OK, I understand loss prevention. I can deal with the passing employee asking “Are you finding everything?” or “Can I help you?” when the shopper is staring at a display or looking lost.

So is it too much to ask that I not have to deal with a gauntlet of “How ya doin’??” when I walk thru the doors. Why not “Welcome to SuperMegaHappyStore!! Can I help you find something today?” because sometimes I do wonder which aisle has the headlight fluid. :wink: There has to be a happy medium somewhere.

I’m still waiting to find out where El Kabong inserts that spoiler box…

The faux courtesy bugs me, too. Always has but for years now I just breeze right along with usually a little wave and/or a nod or a wink, never breaking stride. I’ve worked a ton of retail in the past and know what’s up. Not long ago I had a problem with the self checkout scanner getting kerflunked. A harried lady came to my rescue and then proceeded to continue madly checking the other items in my basket as if I was just going to screw it up anyway so she’d rather do it herself. Talk about needing therapy in a few years, she needs it now! Poor thing.

Don’t know where that is. On a given busy day in our store, you’ll have at 2-3 people covering a department. If they are all doing their jobs and not already engaged with customers, they will each engage you (especially if they aren’t aware that you’ve already been engaged by their coworker). If you are there long enough, they will engage you again. If a supervisor sees me walk past a customer without acknowledging them verbally, it’s likely to be called to attention. Then I have to explain that I have already talked to them twice and I am most assuredly *not *ignoring our customers. At the very least, I try to make eye contact. If I’m on you like white on rice, you can assume I think you’re acting (or looking) like someone that requires extra attention, if you know what I mean.

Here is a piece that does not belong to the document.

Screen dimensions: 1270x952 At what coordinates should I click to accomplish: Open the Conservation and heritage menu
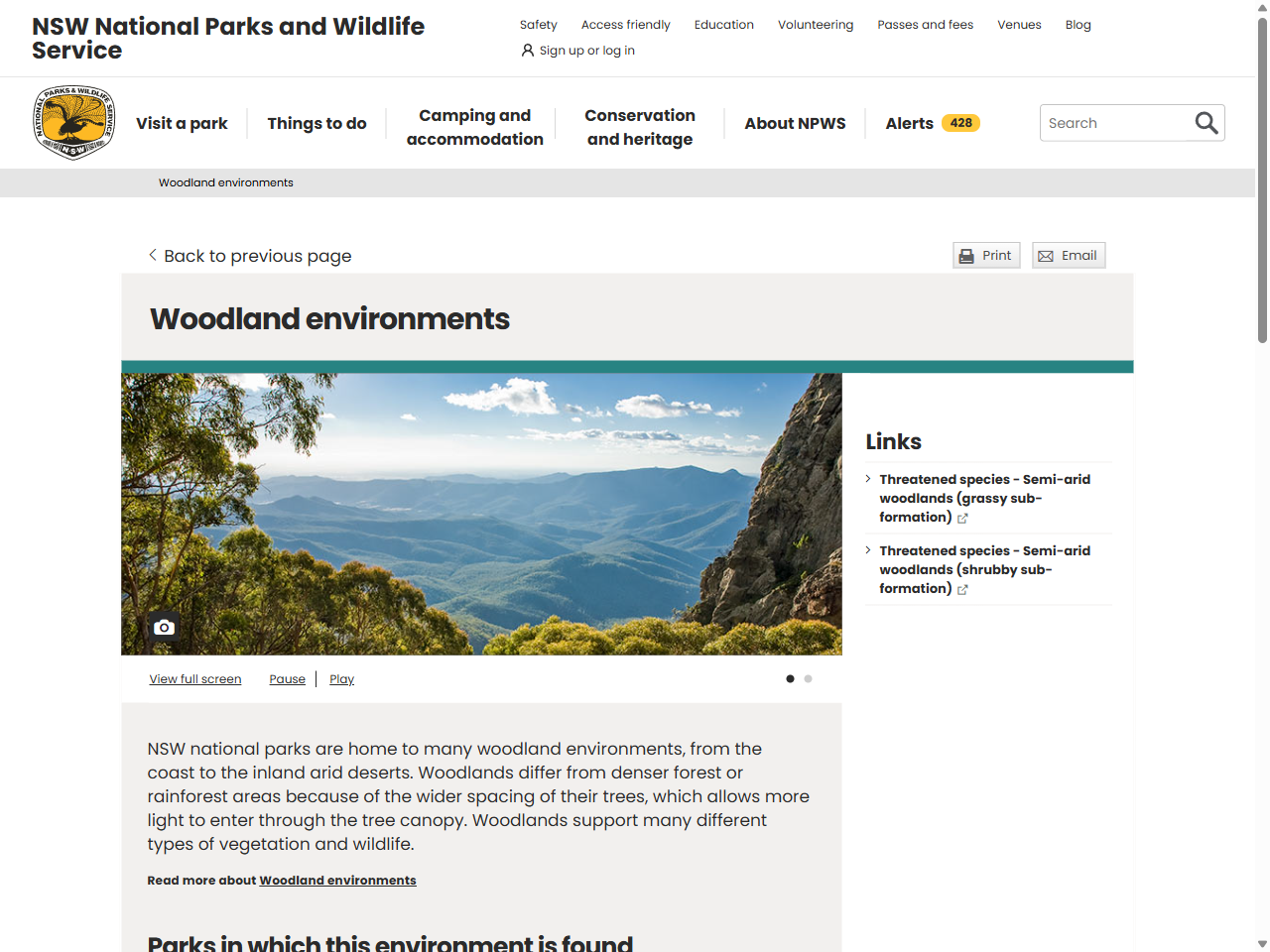point(640,127)
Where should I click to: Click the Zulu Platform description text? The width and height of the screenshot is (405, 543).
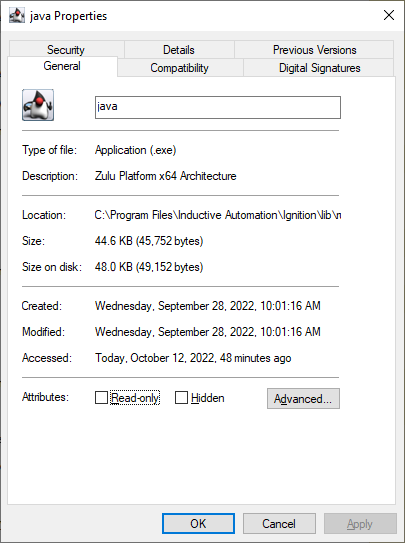[x=165, y=176]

Or its slow and we’re bored. Or maybe you were rude to a coworker and they’ve decided to give you the best customer service you’ve ever had, like if we were in Tiffany’s and you were Queen of England. :stuck_out_tongue:

It was 10 feet at Wally World. And then they’d give us hell for not doing whatever we were doing while we helped the customer. Seems to me that helping the customer ought to be a higher priority than fixing that table of shirts that I would have to fix six times in as many hours, but they didn’t see it that way.